In surpassing the 200-yard mark in receiving yards, he almost broke the record that he had set two weeks prior against the Cleveland Rams (209 yards on 13 receptions). As it was, he was the first receiver to have two 200-yard games in a season, and when it was all over he became the first to reach the thousand yard mark in pass receiving yards (1211). His 74 receptions and 17 receiving touchdowns were also new records at the time, as was his total of 138 points scored (the record for receiving TDs wasn’t broken until 1984). No other receiver in the NFL in 1942 caught more than 27 passes (Pop Ivy of the Cardinals) or accumulated more than 571 yards (Ray McLean of the Bears).
To be sure, Hutson was fortunate to play for the Packers under Curly Lambeau, a head coach who was one of the first to make the passing game central to his offensive strategy. He also benefited from the loss of players to the military due to World War II.

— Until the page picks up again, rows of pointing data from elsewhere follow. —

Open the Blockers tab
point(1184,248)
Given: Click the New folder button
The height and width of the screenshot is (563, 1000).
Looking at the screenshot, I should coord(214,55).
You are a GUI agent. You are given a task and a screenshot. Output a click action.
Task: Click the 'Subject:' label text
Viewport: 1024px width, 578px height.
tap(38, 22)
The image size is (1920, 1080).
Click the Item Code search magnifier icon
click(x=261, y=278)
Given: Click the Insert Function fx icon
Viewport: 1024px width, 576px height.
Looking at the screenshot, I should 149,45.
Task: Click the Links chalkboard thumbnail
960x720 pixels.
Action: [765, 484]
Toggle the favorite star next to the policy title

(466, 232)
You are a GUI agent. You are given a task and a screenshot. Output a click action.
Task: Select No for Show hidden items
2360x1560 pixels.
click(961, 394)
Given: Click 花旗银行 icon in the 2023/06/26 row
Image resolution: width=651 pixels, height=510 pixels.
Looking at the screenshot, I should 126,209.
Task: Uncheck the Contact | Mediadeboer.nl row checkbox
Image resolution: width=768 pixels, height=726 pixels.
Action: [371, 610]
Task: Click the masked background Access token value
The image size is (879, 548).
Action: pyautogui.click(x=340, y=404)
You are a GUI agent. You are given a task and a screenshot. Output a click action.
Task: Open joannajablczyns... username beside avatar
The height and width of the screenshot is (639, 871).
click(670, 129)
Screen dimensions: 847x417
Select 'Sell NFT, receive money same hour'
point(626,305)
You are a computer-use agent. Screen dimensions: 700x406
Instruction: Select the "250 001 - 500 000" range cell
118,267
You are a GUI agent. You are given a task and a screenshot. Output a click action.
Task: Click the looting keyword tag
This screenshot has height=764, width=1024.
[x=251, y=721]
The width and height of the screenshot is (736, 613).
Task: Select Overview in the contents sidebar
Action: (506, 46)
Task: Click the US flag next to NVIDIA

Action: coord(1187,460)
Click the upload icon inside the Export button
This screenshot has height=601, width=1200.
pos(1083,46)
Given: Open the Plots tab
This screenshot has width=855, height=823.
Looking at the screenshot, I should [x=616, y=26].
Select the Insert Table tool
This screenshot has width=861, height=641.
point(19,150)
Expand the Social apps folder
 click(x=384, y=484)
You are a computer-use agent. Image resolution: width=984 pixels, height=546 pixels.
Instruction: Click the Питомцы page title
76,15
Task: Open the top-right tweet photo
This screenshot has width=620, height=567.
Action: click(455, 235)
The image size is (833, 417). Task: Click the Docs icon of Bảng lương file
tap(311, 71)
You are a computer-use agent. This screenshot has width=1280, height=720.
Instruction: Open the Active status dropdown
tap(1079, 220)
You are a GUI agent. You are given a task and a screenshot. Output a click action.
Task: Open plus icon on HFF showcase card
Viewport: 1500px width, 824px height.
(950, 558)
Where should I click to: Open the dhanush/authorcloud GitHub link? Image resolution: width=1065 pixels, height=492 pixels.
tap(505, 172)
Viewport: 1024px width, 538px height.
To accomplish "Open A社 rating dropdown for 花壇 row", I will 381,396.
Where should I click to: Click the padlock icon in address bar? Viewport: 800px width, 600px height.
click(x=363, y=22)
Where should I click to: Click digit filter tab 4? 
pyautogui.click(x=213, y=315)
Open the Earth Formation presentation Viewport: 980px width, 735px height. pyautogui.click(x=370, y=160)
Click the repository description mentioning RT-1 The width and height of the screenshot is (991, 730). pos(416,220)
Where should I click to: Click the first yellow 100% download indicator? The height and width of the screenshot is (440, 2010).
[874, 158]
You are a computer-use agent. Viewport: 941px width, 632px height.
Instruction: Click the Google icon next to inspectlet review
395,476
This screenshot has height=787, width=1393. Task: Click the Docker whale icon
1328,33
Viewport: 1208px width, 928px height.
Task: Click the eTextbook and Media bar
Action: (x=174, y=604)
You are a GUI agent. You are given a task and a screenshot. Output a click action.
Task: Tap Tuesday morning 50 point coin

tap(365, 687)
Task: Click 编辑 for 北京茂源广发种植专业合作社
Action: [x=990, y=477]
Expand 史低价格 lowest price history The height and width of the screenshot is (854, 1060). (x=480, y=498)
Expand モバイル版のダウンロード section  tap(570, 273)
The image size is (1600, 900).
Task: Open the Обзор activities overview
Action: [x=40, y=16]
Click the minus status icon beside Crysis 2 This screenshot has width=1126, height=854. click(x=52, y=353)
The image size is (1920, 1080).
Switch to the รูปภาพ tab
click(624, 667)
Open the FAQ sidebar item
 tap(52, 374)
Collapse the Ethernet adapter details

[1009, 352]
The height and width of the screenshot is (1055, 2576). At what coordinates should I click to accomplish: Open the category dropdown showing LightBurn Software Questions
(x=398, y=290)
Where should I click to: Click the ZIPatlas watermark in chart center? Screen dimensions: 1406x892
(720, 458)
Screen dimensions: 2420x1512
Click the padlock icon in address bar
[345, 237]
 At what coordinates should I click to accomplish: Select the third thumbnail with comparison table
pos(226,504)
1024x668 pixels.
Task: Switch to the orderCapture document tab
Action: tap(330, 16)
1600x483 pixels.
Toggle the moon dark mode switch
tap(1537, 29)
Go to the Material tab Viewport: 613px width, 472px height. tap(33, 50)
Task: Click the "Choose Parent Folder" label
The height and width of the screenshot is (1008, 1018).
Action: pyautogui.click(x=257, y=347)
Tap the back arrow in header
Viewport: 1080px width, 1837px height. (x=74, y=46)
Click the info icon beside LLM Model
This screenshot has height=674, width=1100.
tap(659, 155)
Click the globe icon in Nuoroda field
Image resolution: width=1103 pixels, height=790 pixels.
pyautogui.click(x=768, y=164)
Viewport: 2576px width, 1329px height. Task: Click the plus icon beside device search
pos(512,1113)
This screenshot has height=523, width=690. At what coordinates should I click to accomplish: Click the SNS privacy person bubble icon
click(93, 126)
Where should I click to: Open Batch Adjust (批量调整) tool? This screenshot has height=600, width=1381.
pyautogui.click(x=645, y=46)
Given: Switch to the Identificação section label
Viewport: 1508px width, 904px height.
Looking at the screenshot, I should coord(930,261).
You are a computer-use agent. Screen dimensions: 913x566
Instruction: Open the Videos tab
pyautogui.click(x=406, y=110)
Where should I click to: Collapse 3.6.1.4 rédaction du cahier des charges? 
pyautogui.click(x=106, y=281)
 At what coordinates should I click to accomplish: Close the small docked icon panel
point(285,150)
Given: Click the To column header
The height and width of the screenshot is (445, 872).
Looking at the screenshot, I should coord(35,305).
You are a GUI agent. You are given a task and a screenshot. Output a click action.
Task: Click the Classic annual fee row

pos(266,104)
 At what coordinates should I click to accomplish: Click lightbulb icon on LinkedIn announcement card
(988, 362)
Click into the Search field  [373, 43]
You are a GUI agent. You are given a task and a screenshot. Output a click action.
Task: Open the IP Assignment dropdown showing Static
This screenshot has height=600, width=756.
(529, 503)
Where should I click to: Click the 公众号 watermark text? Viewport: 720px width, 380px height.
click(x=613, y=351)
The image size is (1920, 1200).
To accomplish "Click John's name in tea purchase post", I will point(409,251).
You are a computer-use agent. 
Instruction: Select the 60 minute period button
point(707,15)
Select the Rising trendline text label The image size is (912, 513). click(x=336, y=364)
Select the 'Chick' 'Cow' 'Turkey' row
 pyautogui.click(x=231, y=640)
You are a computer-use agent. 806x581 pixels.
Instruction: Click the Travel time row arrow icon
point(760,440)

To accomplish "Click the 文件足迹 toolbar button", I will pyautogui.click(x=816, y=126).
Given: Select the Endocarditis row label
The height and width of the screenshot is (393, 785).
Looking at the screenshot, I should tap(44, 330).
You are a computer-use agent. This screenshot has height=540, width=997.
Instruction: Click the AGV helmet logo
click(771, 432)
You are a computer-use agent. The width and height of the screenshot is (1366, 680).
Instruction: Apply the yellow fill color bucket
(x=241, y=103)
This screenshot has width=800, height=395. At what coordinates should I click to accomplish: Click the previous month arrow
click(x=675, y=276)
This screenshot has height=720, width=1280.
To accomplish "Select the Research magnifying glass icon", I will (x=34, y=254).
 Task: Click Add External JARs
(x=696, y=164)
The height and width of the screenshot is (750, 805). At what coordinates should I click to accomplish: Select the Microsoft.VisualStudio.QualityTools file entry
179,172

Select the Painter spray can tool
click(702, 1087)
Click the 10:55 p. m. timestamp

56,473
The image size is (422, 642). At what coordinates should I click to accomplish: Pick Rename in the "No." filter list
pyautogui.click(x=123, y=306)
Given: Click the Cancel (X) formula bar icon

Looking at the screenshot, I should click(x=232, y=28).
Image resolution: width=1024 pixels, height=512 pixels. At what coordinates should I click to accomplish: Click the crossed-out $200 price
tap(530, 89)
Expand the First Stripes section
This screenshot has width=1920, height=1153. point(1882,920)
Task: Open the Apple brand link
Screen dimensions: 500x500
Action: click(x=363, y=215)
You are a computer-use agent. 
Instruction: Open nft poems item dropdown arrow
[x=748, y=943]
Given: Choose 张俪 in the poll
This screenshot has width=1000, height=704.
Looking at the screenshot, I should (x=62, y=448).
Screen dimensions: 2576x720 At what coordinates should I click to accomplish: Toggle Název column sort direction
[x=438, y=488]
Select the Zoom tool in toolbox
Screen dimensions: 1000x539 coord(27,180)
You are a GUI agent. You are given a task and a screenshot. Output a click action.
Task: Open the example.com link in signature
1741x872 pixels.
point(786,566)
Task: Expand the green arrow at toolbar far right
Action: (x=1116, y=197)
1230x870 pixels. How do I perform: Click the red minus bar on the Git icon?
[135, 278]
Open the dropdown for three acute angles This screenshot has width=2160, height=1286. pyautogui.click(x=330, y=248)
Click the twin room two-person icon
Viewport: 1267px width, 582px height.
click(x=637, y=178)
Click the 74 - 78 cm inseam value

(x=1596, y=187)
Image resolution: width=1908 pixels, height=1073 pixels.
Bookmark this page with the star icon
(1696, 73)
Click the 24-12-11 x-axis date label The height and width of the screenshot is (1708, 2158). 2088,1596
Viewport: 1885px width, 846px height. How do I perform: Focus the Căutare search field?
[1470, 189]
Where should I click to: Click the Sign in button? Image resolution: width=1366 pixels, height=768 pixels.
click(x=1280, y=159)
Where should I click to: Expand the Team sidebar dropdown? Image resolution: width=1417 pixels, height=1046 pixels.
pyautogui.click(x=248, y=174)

However Hutson, who came into the NFL in 1935, had already established himself as the pre-eminent pass receiver in the game before ’42. He had led the league in pass receptions four times (it was his own record of 58, tied with Philadelphia’s Don Looney, that he broke in 1942), pass receiving yards four times as well, and pass receiving touchdowns six times. So, while he was able to enhance his statistics during the war years, his reputation had already been secured before that.
Hutson ended up winning his second consecutive Joe F. Carr Trophy as league MVP following the ’42 season. The Packers ended up with an 8-2-1 record, putting them in second place in the Western Division behind the undefeated Chicago Bears – the one team they (even with Hutson) couldn’t beat.